Both fields, he argues, can find transformation through centering disability studies; for example, TPC, he says, tends to imagine “users” as able-bodied and to tacitly endorse an untenable “hierarchy” separating “‘normal’ and ‘assistive’ technology” (539). Zdenek quotes Jason Palmeri to argue that in fact, “all technologies are assistive” (qtd. in Zdenek 539).

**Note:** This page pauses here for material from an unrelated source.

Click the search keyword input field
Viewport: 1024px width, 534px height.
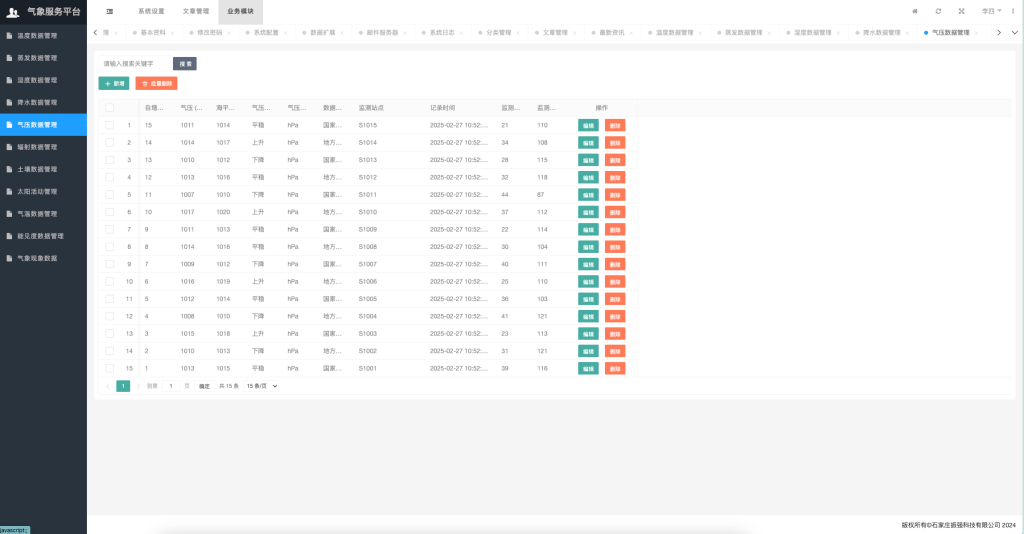[x=135, y=64]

Zdenek traces extant “overlap” between TPC and CS on issues of more inclusive access and encourages collaborative research into these topics (539-40). Important to both fields is the “consumer/producer binary” in which enabling participation is overshadowed by strategies to facilitate passive consumption. A disability-centered focus, in this view, would foreground the need to make communicative action easier for all users. Zdenek contends that TPC can offer CS effective critiques of technology as well as “interventions grounded in rhetorical and design principles that strive to build more accessible digital media and user experiences” (540).

In Zdenek’s view, disability studies has resisted critiquing “computer technology” (540). He suggests practices in TPC that further such critique while building the culture of access, such as “perform[ing] usability studies with diverse users” and “interven[ing] . . . through web accessibility audits and digital retrofitting,” among other practices (540-41). More inclusion of people with disabilities at all levels of research and participation, in Zdenek’s view, is essential to these efforts (541).

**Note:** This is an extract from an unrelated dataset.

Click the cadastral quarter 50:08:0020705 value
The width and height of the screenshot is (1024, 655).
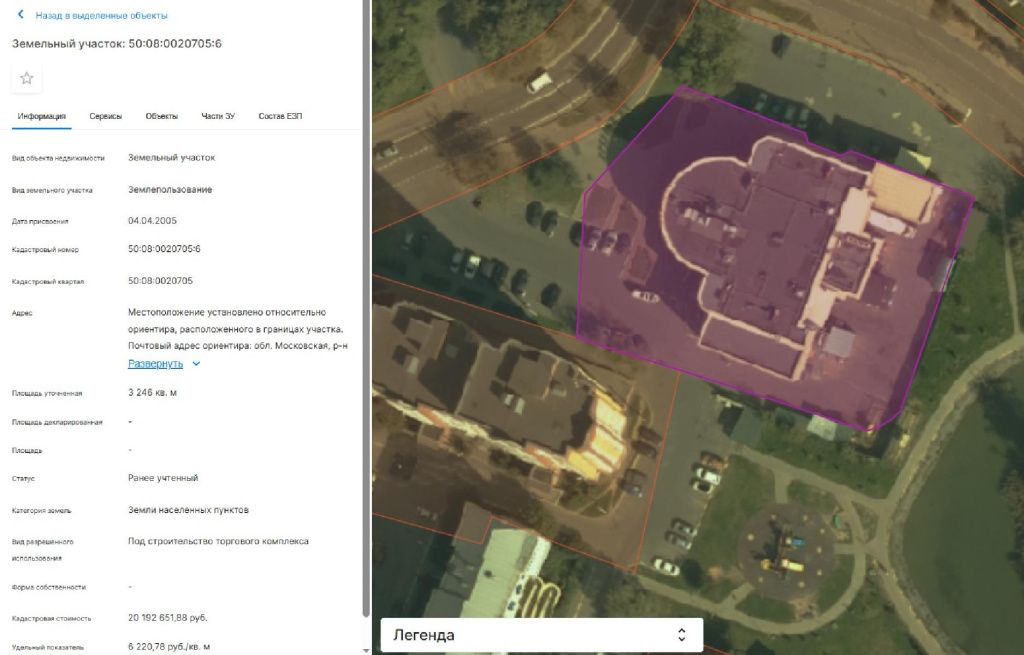161,281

As an examples of an area he sees as a space for research and collaboration, Zdenek cites “caption studies,” which he argues “cuts across and unites our diverse fields” (541). Similarly, he proposes attention to the challenges of producing adequate “alt-text” and “image recognition projects,” which he sees as driven by the “values of automation, efficiency, surveillance, profit, and ableism” (541).

Ultimately, he contends, critical disability studies should be a “methodology” that is “not (exclusively) a study of disabled people” (Sami Schalk, qtd. in Zdenek 542), but rather a theoretical approach that centers the reduction of stigmatization and bias. CS and TPC, Zdenek writes, “are more alike than different” in their commitment to this goal (542).